Singer argues that there are correlations between poverty and social injustice regarding individuals being at a heightened risk for disease and illness. She states that there is “a biology of poverty and social injustice that puts subjugated populations at heightened risk. Although her work is in relation to global warming and twenty-first century plagues, it is a theory that can be connected to the ideologies and fears associated with leprosy as well. Something that needs to be explored more in depth. She argues that “syndemics are being identified around the world as researchers begin to focus on the nature of connections among diseases and the social context factors that foster disease interactions”, yet none of the case studies or examples referenced use a disease such as leprosy and how specific ideologies have influenced the social context factors in play. How would a chronic disease that can lay dormant within an individual affect populations that have increased over time? It is well known that populations are increasing and that there is a changing climate.
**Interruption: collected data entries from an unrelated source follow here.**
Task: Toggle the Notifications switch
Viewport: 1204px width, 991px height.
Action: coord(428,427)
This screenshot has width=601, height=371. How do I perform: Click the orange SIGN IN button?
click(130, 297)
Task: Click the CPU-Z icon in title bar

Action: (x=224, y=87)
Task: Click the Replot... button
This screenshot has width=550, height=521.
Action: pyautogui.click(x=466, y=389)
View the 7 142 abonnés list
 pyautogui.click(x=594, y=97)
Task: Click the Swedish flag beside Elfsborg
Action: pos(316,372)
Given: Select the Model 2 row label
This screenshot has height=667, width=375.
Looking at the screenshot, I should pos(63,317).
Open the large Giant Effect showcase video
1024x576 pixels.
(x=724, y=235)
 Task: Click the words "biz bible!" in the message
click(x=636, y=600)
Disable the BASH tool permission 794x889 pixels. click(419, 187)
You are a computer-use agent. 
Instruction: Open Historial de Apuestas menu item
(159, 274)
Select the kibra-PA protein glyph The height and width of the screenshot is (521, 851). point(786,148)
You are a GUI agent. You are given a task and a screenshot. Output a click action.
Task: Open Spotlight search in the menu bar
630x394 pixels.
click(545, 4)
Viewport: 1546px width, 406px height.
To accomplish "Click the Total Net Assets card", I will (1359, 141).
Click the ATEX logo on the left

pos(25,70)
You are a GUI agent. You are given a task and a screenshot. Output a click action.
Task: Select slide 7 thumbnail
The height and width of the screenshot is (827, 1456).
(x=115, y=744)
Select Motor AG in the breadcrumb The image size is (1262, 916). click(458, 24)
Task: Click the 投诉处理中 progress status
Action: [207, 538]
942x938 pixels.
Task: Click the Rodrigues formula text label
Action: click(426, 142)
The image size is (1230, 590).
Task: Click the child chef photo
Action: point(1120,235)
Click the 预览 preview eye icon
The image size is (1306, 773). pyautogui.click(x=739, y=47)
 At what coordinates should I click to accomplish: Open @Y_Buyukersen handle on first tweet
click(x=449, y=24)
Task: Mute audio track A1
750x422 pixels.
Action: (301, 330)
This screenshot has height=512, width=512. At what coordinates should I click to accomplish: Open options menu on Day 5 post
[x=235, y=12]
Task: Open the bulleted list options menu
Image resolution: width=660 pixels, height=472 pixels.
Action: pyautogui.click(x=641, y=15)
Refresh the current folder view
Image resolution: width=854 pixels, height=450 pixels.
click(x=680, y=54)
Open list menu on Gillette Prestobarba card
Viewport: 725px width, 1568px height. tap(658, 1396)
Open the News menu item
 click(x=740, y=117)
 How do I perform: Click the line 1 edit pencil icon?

These changes will have an impact on infectious diseases, so we must have a stronger understanding of all aspects of the disease increase it does grow and re-emerge within populations. These aspects will also include moving beyond the standard cause, transmission, and cure studies that are generally undertaken.
Leprosy has been written on since the first discoveries of the disease and continues to be written about throughout modern academia. The most common articles discuss the causes, transmissions, and origins of the disease. We also see many case examples of countries that have leper colonies and what was done to those infected. These include the causes and treatment as well, with some delving deeper into the social constructs that have affected individuals infected. However, more relationships between colonialism, imperial medicine, and social injustice need to be examined and understood. Leprosy still occurs today, and despite it no longer being a public health issue in many of the countries infected, it still holds a stigma. We need to approach and unpack this stigma, understand its origins, and provide a new voice for individuals suffering.